How many lines in this material include the string "agent"? Answer with the number and nothing further.

▼▼▼

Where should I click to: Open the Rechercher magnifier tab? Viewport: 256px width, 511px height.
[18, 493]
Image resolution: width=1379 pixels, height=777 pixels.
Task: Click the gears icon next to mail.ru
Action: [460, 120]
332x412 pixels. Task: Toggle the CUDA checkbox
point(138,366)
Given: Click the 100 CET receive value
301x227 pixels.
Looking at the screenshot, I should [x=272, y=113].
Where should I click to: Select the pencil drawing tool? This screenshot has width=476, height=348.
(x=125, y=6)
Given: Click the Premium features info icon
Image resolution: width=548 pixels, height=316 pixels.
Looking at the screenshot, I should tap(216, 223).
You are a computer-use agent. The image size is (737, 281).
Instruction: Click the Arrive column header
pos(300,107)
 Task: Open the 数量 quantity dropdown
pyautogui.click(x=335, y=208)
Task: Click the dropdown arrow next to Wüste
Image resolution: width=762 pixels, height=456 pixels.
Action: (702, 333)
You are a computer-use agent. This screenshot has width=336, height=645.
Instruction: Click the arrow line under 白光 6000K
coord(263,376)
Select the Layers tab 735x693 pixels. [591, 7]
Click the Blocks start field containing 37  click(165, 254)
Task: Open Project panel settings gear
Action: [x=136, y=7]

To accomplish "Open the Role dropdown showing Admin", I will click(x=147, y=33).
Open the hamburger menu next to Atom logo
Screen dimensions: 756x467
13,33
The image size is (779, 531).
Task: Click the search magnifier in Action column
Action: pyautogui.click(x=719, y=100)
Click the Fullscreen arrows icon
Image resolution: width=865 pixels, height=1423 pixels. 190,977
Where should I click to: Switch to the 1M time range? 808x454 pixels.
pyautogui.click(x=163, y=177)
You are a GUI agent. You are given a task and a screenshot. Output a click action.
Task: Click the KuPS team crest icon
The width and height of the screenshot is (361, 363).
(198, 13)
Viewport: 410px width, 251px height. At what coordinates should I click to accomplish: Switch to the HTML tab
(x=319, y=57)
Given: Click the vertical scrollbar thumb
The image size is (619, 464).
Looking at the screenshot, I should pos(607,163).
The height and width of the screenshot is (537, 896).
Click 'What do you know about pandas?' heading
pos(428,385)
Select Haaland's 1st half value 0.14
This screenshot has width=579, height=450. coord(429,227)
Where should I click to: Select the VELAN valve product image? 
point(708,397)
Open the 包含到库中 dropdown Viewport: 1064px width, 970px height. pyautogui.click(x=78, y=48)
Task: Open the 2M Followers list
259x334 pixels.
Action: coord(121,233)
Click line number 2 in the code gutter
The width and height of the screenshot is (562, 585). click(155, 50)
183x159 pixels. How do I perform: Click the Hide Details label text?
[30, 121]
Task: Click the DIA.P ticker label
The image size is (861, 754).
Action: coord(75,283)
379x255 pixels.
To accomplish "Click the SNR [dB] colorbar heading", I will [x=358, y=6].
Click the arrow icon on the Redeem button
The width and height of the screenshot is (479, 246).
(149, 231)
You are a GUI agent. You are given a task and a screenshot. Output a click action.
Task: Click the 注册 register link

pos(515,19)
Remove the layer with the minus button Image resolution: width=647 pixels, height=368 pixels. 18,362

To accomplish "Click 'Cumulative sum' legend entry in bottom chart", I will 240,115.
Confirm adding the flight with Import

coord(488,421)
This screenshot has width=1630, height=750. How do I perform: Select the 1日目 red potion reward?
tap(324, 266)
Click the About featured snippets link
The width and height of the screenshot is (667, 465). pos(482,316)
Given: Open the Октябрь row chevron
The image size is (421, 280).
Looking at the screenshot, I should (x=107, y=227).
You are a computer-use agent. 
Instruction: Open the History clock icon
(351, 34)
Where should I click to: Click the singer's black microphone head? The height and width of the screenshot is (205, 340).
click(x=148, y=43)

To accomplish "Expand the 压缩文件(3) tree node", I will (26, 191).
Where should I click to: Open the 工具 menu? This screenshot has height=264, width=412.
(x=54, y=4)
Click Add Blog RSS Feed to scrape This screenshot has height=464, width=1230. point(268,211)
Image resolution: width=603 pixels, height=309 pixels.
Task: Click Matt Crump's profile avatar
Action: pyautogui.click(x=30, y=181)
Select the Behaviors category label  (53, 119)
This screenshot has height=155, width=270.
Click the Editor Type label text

▲▲▲

- [RESULT OF THE TASK]: 5